O delegado Adonay Armstrong, titular da Delegacia de Homicídios, começou ontem a ouvir parentes e amigos do bicheiro Marcelo Bertoldo, 32 anos, assassinado a tiros na noite de quinta-feira, no bairro Santo Inácio. "Estamos trabalhando em busca de provas", avisou. A linha de investigação é a de que o crime foi motivado por uma guerra entre Marcelo e a cooperativa de bicheiros que comanda a contravenção em Curitiba.

Ontem também prestou depoimento o pai da vítima, Arlindo Bertoldo, que estava ao lado de Marcelo quando ele foi executado com mais de 15 tiros. "Ele ainda está muito abalado e não consegue nem mesmo descrever os autores do crime. Só conta que estavam com balaclavas (capuzes) e com uma motocicleta".
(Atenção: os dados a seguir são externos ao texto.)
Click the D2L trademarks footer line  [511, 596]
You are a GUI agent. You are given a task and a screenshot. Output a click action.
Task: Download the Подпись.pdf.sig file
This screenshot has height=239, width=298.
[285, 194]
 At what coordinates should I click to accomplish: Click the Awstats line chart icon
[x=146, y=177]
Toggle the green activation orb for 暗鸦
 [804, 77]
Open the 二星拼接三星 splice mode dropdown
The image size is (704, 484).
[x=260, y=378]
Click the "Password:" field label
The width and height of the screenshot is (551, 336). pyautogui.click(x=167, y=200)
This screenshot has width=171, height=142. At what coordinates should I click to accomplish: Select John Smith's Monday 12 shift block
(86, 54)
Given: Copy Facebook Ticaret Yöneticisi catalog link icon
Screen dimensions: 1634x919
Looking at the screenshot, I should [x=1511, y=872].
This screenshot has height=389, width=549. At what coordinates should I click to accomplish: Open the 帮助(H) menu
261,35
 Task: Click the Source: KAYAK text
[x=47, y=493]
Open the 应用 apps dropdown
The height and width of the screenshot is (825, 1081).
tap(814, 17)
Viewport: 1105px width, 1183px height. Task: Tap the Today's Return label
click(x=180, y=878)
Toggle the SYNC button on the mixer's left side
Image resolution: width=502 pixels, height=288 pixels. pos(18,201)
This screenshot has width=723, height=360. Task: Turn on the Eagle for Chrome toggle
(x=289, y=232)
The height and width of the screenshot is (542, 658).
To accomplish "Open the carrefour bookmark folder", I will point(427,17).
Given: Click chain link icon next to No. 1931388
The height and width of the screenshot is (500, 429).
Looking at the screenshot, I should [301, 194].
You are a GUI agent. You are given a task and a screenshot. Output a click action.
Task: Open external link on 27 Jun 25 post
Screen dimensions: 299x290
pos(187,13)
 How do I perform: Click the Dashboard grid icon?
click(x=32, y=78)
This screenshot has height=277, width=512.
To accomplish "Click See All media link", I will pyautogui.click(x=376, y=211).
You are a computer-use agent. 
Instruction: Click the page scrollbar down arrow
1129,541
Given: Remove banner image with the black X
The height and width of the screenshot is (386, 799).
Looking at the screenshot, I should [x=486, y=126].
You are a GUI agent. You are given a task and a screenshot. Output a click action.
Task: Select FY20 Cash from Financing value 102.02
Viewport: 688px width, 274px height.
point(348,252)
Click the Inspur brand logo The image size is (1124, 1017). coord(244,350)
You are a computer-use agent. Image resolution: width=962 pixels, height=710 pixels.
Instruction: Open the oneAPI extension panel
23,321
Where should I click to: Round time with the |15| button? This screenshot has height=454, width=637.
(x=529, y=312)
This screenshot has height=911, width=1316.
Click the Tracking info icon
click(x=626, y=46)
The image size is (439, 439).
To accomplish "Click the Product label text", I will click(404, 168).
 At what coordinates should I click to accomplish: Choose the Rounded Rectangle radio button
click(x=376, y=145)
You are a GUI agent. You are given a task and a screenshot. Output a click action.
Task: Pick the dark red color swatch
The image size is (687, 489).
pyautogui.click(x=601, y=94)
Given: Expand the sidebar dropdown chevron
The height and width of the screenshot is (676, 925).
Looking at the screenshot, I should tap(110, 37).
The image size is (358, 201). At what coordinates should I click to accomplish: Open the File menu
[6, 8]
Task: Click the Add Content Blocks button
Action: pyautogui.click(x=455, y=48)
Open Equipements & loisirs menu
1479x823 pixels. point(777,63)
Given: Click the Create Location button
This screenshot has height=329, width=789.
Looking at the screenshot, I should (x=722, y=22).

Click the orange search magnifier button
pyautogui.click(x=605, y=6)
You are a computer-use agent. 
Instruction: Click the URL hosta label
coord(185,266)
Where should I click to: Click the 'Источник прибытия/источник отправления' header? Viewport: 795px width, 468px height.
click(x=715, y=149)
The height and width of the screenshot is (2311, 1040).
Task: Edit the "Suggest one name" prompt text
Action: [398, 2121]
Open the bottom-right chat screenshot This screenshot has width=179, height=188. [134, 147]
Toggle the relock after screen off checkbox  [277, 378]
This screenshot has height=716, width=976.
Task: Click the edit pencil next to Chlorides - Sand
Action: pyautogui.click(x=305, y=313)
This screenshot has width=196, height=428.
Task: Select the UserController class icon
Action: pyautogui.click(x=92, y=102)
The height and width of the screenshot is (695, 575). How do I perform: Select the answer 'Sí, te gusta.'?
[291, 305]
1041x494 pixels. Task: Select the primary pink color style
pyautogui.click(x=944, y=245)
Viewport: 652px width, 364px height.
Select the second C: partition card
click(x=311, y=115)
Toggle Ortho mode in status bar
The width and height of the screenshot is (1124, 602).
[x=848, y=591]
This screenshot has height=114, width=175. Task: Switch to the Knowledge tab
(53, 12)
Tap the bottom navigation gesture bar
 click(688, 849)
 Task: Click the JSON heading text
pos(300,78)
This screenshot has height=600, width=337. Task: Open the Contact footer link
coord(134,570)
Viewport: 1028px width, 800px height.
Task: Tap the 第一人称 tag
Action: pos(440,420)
Armstrong disse que a briga entre a vítima e a cooperativa já durava seis meses e a troca de insultos era com Luizinho Pasqualoto, um dos integrantes do grupo de bicheiros liderado por Francisco Feitosa. Segundo os levantamentos realizados pela polícia, Marcelo queimava as motocicletas dos coletores de apostas da cooperativa, que por sua vez faziam o mesmo com as motos dele. A vítima também teria recebido ameaças, o que fez com que blindasse seu veículo Ômega, mas de nada adiantou.